退耕还林还草工程已经实施近20年，在人工种植和自然封育等措施下我国林草覆盖面积得到有效恢复。草带不仅能够有效减少其覆盖区域土壤侵蚀，还能够拦截上方汇入泥沙和控制非点源污染。但目前对草带拦沙随时间变化过程规律及其水动力驱动机制的认识尚不明晰。本研究开展了不同坡度（5°~20°）、流量（7.5~45 L min^-1 m^-1）、含沙浓度（40~160 g L^-1）、泥沙粒径组成（中值粒径分别为39.9、77.4和207.9 μm）及草带地上部分的组成结构（完整草带、去青草、去青草和枯草）等一系列草带拦沙试验。对坡面水流全过程进行监测，并完成径流样和粒径样的采集与测量。分析了多重影响因素对草带拦沙效果的综合作用，探究了在拦沙过程中泥沙颗粒选择性及其水力学响应，量化了草带地上部分各主要组成结构（青草、枯草和土壤床面）在拦沙不同时段所起的作用。最后，构建了草带拦沙时变过程模型并分析了其不确定性。
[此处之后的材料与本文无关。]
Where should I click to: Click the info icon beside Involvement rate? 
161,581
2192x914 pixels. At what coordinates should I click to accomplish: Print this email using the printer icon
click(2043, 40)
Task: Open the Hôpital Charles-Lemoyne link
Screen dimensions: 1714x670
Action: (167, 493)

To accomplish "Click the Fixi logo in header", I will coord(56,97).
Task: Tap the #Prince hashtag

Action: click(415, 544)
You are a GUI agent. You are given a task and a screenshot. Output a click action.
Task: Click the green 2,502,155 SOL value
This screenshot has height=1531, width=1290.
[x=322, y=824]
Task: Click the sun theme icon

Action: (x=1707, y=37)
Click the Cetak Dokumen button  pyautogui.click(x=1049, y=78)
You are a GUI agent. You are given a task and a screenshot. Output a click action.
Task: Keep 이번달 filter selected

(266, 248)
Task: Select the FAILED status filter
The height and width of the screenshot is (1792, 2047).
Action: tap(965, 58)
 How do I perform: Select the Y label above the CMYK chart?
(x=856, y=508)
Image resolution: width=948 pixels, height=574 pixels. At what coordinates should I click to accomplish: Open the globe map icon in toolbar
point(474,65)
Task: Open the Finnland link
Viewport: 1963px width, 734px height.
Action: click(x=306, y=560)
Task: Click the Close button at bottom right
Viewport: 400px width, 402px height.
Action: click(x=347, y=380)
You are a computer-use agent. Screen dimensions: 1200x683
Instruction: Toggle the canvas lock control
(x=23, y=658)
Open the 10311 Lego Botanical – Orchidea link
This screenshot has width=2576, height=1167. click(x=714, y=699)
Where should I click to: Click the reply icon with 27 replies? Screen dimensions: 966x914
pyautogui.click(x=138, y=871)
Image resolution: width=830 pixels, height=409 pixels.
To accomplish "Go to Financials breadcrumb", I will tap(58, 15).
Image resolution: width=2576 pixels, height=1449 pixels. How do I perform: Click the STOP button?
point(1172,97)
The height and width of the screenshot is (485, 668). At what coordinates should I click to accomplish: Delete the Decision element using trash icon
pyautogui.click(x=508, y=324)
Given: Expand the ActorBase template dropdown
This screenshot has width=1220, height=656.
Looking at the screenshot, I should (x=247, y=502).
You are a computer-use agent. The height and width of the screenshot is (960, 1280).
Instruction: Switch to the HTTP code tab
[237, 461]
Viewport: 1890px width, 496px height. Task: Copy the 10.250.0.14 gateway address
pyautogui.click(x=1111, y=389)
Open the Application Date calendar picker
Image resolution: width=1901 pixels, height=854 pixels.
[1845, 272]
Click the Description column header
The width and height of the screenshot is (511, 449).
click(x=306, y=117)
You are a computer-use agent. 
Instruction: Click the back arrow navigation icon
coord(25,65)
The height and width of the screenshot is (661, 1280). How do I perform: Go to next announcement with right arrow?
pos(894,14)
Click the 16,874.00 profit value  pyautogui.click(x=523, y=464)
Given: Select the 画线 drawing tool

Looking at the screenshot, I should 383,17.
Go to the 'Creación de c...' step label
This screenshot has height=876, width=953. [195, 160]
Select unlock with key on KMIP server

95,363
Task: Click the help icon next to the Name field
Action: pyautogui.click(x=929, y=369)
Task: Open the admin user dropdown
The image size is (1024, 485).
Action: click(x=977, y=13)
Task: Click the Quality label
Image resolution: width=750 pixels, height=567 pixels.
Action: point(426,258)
得到的主要研究成果如下：

（1）试验显示各影响因素对草带次拦沙总量作用的强弱顺序是：坡度 > 草带宽度 > 单宽流量 > 含沙浓度，可见坡度是比较关键的影响因素。含沙浓度越高会引起更低的草带瞬时拦沙效率，但是得到更大的次拦沙总量。入流含沙浓度的作用主要集中在前5 m宽度内的草带，而坡度和流量的作用在整个草带均有体现，且高入流含沙浓度会增强坡度对草带拦沙效果的作用。草带拦沙时空分布呈现出明显的规律性，90%的泥沙沉积发生在达到拦沙稳定状态时间T_stable的前一半时段内，即草带对短历时降雨引发的拦沙过程的效果会更好。前2 m草带的单宽拦沙效果显著优于随后草带，沉积泥沙量沿草带宽度呈幂函数减少。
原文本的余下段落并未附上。